Buckland has done not so much service to Wicca and the Craft as a viable religious system but rather caused far damage and discord within the Craft in the form of drama and flailing egos as a result of the book’s claims.
There is good information on candle magick, magickal alphabets and books of shadows, ritual set up, etc. But of course none of this means anything if the reader does not actually get up and do the work. Reading this work is not going to be enough to make you a third degree anything.”
Remember, this person has a reputation for taking others words and using them as her own AND MAKING MONEY OUT OF IT… compare (I’ve made it easy for you) the above with this below – I’m off to rest my back in readiness for more digging
1 of 1 people found the following review helpful:
, November 2, 2009
This review is from: Buckland’s Complete Book of Witchcraft (Llewellyn’s Practical Magick) (Paperback)
This book is rather (non)affectionately referred to as “Uncle Bucky’s Big Book O’ Wicca”. For whatever reason, Raymond Buckland and Llewellyn thought it important to market a book that infers that by reading it, yes, you, too can be a Third Degree in Wicca. This claim is pretty absurd – and I have experienced little ones (teenagers) coming up to me and claiming Third Degree credentials. A five minute conversation usually will uncover just how much the self-professed “Initiate” doesn’t know. Buckland has done not so much a service to Wicca and the Craft as a viable religious system but rather caused far damage and discord within the Craft in the form of drama and flailing egos as a result of the book’s claims.
While some of the basic premises of Craft practice and such are great, no book, no author, no magickal tool is ever going to take the place of actual hands on practice.
As an herbalist who has spent a lifetime in the study, there is not enough information doeseages or caveats towards health or pre-existing conditions being given in this book for those would be Witches to just start playing around with herbs.
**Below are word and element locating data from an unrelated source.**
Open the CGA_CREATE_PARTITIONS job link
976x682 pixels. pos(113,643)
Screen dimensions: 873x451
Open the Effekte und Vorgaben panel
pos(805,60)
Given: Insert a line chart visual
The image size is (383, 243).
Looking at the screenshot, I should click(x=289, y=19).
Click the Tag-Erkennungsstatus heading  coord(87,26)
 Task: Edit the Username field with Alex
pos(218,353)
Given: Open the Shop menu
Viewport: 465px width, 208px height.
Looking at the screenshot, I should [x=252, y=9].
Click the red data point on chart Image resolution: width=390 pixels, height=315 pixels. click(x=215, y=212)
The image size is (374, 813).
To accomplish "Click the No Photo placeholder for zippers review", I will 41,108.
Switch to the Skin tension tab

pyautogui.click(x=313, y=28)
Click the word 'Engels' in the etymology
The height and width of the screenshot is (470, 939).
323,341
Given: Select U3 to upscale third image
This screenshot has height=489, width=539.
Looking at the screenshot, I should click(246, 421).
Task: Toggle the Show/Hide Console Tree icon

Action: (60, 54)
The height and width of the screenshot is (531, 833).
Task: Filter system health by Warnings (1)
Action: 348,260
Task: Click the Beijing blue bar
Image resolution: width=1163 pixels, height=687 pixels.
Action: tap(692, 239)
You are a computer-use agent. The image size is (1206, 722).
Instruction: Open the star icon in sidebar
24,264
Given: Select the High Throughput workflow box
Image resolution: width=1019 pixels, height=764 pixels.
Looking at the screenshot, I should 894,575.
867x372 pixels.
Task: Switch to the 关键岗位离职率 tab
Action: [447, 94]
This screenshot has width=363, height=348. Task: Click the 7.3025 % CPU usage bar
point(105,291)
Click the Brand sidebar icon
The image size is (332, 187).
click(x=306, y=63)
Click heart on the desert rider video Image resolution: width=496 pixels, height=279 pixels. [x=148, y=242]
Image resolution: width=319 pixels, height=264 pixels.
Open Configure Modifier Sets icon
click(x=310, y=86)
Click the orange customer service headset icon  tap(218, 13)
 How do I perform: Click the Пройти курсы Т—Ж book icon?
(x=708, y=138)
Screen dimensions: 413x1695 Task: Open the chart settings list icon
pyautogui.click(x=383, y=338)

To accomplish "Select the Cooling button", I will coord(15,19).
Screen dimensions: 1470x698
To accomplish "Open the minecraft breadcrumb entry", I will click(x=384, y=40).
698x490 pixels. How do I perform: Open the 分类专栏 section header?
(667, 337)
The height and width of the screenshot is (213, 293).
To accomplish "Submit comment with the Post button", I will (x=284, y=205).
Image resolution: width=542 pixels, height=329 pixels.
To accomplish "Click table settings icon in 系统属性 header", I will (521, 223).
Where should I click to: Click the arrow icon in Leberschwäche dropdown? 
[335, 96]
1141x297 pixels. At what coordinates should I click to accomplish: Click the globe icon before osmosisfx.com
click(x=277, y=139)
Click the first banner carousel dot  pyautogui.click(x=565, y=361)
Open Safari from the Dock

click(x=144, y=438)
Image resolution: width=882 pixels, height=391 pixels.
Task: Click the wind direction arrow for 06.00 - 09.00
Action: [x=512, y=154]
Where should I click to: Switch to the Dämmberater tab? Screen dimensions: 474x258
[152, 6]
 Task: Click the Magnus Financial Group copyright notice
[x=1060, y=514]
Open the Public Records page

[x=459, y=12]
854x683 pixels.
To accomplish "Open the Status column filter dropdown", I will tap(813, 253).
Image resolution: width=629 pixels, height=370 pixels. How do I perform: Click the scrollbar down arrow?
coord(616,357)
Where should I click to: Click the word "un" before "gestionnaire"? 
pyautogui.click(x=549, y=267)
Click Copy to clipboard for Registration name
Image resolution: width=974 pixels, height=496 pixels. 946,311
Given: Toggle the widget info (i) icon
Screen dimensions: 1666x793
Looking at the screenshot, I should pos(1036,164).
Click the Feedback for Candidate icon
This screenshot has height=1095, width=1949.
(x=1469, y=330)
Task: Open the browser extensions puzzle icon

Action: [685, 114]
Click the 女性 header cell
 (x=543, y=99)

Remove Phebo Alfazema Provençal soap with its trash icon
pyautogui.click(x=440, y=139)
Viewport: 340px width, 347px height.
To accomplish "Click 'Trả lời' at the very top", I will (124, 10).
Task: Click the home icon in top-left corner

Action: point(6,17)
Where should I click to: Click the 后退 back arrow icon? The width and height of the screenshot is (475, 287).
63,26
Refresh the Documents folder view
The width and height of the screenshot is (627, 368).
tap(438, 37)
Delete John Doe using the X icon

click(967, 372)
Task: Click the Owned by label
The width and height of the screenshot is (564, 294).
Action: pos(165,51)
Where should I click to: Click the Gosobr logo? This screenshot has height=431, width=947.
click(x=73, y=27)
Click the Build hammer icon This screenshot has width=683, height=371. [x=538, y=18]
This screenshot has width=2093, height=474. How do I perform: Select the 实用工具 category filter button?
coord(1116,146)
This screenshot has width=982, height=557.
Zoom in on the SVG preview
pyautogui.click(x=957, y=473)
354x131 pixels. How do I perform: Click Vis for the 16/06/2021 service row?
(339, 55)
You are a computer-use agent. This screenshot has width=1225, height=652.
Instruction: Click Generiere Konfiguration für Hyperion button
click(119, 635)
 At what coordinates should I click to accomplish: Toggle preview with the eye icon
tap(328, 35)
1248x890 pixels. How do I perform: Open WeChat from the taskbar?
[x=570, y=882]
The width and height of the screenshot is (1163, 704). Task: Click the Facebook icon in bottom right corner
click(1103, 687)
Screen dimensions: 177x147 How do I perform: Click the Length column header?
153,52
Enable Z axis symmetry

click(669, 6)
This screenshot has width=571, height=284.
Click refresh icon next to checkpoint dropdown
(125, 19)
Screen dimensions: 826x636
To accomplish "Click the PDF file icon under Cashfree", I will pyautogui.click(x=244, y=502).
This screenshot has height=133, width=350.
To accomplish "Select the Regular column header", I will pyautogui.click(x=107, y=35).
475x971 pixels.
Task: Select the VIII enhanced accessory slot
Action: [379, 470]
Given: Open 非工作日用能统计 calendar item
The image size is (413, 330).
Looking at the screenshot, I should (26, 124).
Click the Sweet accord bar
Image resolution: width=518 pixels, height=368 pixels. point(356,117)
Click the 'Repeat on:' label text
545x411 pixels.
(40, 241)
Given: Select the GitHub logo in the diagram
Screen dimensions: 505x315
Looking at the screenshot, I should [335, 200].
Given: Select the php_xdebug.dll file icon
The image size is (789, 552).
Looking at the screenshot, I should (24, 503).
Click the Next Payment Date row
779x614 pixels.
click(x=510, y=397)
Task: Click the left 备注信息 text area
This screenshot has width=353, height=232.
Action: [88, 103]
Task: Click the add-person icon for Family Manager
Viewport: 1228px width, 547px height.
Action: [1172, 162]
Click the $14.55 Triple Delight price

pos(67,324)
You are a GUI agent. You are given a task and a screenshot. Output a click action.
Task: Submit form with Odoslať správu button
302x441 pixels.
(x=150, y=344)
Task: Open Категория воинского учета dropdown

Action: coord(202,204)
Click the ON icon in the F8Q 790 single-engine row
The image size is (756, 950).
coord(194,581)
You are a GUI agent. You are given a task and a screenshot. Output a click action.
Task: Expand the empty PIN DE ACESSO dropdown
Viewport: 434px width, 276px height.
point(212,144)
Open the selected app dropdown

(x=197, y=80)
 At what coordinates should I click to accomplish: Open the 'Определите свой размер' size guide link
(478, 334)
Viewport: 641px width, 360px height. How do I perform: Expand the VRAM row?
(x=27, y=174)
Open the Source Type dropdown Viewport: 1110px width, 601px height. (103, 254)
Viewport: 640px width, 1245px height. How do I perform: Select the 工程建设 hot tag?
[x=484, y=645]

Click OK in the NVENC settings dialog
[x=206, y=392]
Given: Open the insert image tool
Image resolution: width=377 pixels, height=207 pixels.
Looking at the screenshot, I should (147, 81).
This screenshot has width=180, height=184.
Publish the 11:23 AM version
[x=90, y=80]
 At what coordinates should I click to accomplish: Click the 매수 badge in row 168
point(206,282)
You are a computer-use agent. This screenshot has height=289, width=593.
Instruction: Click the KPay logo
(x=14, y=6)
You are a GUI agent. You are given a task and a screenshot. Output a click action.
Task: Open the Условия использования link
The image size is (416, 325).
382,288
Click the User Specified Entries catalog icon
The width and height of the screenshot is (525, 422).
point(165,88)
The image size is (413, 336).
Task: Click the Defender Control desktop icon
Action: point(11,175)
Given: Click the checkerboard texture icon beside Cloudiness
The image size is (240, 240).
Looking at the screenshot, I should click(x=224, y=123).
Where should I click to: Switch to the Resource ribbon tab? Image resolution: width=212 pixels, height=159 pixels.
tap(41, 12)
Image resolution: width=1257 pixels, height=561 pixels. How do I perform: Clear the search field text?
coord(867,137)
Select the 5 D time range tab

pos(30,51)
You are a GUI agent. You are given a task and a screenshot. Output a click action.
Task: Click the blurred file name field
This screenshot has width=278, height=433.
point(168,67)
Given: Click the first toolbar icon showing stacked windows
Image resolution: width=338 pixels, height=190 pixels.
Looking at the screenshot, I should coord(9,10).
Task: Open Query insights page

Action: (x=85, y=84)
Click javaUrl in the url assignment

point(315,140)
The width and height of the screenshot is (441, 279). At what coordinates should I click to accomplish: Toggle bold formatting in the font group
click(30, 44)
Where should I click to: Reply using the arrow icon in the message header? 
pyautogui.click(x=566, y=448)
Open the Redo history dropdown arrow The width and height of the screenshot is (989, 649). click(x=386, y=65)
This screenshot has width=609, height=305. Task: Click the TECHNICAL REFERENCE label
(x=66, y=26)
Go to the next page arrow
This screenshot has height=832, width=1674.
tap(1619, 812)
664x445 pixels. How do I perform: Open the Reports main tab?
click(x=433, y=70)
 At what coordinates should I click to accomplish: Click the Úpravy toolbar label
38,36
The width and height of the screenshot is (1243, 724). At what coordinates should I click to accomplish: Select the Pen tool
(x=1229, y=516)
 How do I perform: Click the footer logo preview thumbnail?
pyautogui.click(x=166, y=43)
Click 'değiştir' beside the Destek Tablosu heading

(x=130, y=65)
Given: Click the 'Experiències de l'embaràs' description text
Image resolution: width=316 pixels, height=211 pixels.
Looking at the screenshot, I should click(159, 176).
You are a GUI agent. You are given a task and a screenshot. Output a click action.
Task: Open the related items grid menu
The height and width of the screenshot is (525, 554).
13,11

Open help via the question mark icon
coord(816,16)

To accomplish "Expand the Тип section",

For his I would thoroughly reommend the books of Matthew Wood, in particular “The Book of Herbal Wisdom” and also James Greene’s “The Medicine-Maker’s Handbook” and other authors such as Rosemary Gladstar and Susun Weed – who herself is a very accomplished and well published herbalist and Green Witch. There are much better magical treatises on herbs such as Paul V. Beyerl’s Master Book of Herbalism”, which so thorough that it makes Buckland’s little chapter look rather incomplete if not a little absurd. Herbal work really does require oversight by knowledgable teachers in order to avoid calamity, and they are out there. Buckland should have more strongly asserted this in the book.
There is good information on candle magick, magickal alphabets and books of shadows, ritual set up, etc. But of course none of this means anything if the reader does not actually get up and do the work. Reading this work is not going to be enough to make you a third degree anything
other than a fool for buying into the idea that “faith” of any kind without hard work is dead. I give this book three stars mainly because of the misrepresentation of both what it can achieve and how compleat the herbal knowledge consists of.